営業にやりがいも書き続けた外国志望3度の海外を経験へ

 大学時代に友だちと欧州へ旅行して「将来は国際的な仕事をしたい」と思い始める。就活でキリンビールが「次は国際化」と打ち出しているのを知って、「日本のビールを海外で売る草分けになれればいいな」と思って入社した。以来、どれだけ営業にやりがいを感じても、やりたい仕事の申告書に「海外で仕事をしたい」と書き続ける。結局、米国留学と豪・米のグループ会社勤務で、海外へ3度いった。

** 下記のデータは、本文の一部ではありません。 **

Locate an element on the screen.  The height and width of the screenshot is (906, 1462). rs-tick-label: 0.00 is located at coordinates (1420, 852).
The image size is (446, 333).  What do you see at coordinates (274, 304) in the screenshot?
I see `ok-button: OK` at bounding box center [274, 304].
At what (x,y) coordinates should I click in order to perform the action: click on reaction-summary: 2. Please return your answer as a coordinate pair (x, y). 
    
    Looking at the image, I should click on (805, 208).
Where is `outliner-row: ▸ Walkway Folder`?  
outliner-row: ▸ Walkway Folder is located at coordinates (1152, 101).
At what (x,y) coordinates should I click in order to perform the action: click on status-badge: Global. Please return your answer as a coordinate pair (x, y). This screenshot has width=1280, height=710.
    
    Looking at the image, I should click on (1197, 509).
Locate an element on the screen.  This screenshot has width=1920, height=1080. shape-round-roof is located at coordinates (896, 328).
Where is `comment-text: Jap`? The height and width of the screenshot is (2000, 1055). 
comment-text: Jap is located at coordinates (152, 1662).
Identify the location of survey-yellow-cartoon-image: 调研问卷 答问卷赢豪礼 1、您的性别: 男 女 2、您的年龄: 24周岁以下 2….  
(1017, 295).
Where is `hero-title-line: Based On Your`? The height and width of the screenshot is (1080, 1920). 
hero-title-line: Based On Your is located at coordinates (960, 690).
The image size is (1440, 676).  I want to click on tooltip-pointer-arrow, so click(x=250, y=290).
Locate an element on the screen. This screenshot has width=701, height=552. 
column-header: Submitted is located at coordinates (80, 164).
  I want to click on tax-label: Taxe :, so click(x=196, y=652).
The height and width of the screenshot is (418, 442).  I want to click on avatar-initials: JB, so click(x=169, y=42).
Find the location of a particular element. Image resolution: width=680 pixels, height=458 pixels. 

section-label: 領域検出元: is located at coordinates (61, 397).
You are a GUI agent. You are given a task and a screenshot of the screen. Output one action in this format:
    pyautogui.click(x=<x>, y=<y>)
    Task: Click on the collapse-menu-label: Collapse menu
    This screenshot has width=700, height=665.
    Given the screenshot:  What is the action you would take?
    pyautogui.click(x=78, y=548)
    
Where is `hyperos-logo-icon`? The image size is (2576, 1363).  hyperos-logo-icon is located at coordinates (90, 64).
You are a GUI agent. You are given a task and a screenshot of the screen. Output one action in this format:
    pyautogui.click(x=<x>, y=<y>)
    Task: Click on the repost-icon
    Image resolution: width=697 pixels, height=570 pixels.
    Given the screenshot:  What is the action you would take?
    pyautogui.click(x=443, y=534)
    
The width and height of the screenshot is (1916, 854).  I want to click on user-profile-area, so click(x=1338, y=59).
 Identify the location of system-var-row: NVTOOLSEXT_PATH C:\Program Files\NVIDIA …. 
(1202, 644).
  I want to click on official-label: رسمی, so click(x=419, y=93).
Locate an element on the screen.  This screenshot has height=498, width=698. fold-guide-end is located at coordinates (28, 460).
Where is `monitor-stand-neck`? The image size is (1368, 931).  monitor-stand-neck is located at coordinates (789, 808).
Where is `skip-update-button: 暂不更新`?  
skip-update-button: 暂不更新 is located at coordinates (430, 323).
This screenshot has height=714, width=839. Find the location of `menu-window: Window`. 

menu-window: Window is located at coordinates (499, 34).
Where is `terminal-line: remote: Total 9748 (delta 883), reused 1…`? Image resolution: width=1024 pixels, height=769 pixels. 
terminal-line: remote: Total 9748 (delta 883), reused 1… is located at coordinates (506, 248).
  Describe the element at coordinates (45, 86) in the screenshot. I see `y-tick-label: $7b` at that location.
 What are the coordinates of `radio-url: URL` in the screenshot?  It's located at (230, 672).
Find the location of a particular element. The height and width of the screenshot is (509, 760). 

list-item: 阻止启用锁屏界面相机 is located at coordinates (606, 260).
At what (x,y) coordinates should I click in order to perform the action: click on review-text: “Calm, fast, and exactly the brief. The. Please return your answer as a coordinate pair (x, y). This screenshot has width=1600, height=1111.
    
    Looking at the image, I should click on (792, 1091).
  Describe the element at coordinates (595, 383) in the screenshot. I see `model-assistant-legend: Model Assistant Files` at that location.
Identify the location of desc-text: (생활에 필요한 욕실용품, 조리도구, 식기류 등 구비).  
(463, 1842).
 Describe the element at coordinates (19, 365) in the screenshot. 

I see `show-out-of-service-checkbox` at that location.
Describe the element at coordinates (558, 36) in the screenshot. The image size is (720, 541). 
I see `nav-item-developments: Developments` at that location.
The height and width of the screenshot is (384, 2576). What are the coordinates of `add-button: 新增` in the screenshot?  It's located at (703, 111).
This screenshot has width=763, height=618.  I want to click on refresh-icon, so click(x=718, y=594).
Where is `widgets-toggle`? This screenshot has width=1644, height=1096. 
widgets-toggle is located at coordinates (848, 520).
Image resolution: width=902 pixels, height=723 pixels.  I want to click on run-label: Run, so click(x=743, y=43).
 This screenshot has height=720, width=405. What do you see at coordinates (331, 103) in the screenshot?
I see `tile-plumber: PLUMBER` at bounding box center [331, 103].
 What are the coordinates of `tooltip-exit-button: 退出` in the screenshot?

「キタ」の担当になる5カ月前の90年11月に結婚した。神戸市育ちの女性で、大学時代の関西出身の友人に紹介され、1年ほど付き合った後だ。それまでいた独身寮があった兵庫県西宮市も、『源流Again』で訪ねた。JR甲子園口駅の近くで、家族寮に模様替えした後に売却され、マンションの建設が始まっていた。周囲をみると、住んでいたころのように空き地はなく、すっかり住宅地になった。

 大阪で10年目の95年1月、阪神・淡路大震災に遭遇した。独身寮を出て住んでいた阪神電車の甲子園駅近くの家は無事だったが、周囲は倒壊し、高速道路が崩れ落ちた場所も近い。

がれきの間を走り水を届けた店が再開思わず目が潤む

 直後から、自宅から2キロの独身寮時代に走っていた武庫川沿いで、浄水場が飲料水を無料で提供していた。毎日、支社へいって会社が用意したポリタンクをいくつも営業車に乗せて帰り、浄水場で水を詰め、阪神のがれきの間を走った。酒販店とともに開拓した取引店へ、水を届け続ける。本当に喜ばれた。

 やがて被災した店が営業を再開できたときは、思わず目が潤む。いまの時代は「理」がどんどん強くなっているが、「情」の大切さを痛感した日々。大阪はその点でも、社会人人生で大きな存在だ。「第2の故郷」とも思っている。